You Probably Needed to Be Odd to Take a Chance on Long Odds
All it took was a little courage or some prescience, and a lot more luck.
It might have helped if you were from Charlotte or Jacksonville.
All you needed was $100,000 in August, and a bookmaker with nerves of steel and an unlimited bank account and you could have been first in line at Peter O’Malley’s office with $200 million in hand to bid in the Dodger sweepstakes.
And you needed the Jacksonville Jaguars and Carolina Panthers to play each other in the Super Bowl.
The odds of Carolina winning the NFC title were 40-1 before the season began, according to Roxy Roxborough of Las Vegas Sports Consultants, which sets the lines for the city’s casinos. Jacksonville was 50-1 to win the AFC crown.
If you could have found anybody to make the bet--and, Roxborough said, you probably couldn’t have--that made a Jacksonville-Carolina Super Bowl 2,000-1.
Some casinos went further.
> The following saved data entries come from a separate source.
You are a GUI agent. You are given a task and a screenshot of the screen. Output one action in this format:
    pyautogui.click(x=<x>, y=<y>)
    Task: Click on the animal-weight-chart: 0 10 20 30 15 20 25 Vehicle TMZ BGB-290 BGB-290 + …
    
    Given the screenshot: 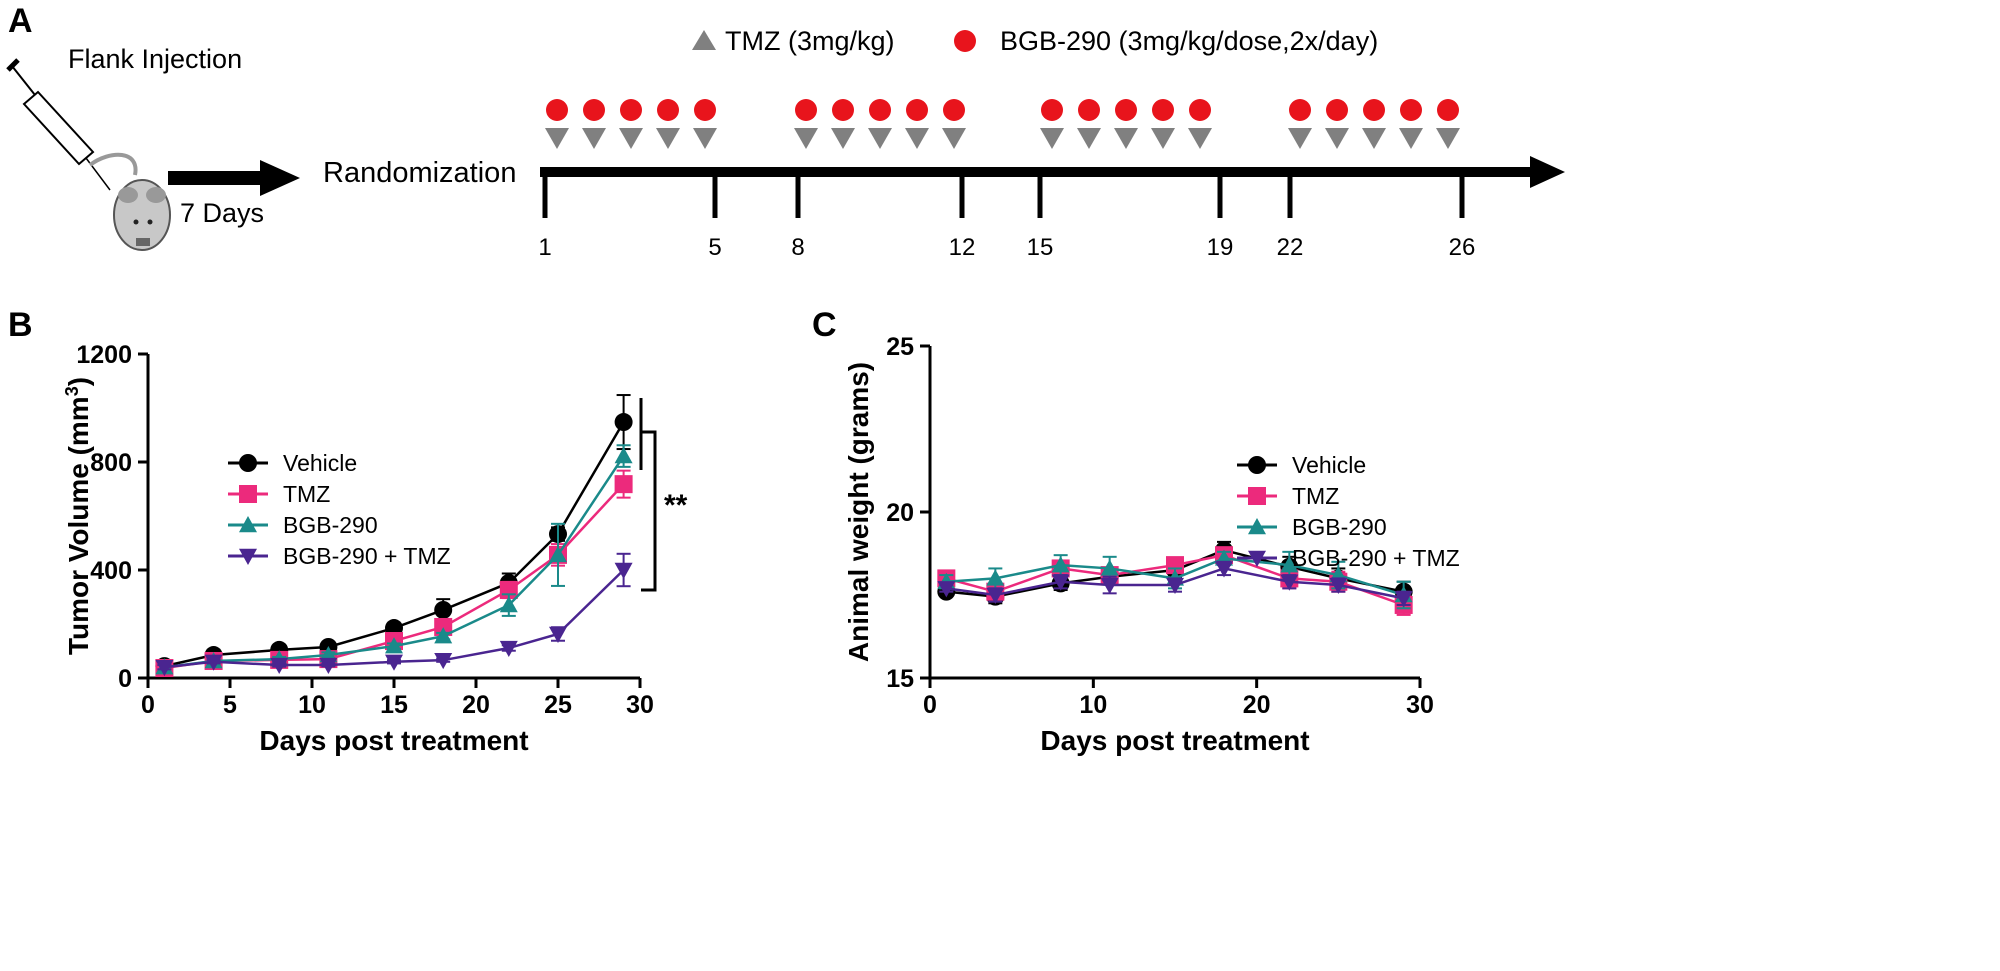 What is the action you would take?
    pyautogui.click(x=1172, y=526)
Arizona Charlie’s made Carolina 80-1 and Jacksonville 100-1.
“Carolina looked like a better bet,” Roxborough said. “But they are in the NFC, with the big three: San Francisco, Dallas and Green Bay. Who would have figured them to even get a bye?
“And everybody said the Jaguars were only a 30-yard field goal [by Atlanta’s Morten Andersen] from missing the playoffs. And they wouldn’t beat Buffalo, and when they beat Buffalo, it was an old, worn-out Buffalo. And they wouldn’t beat Denver, but then they beat Denver.”
And have an expanded bandwagon.
The odds on Jacksonville playing Carolina in New Orleans are somewhat shorter now: 25-1.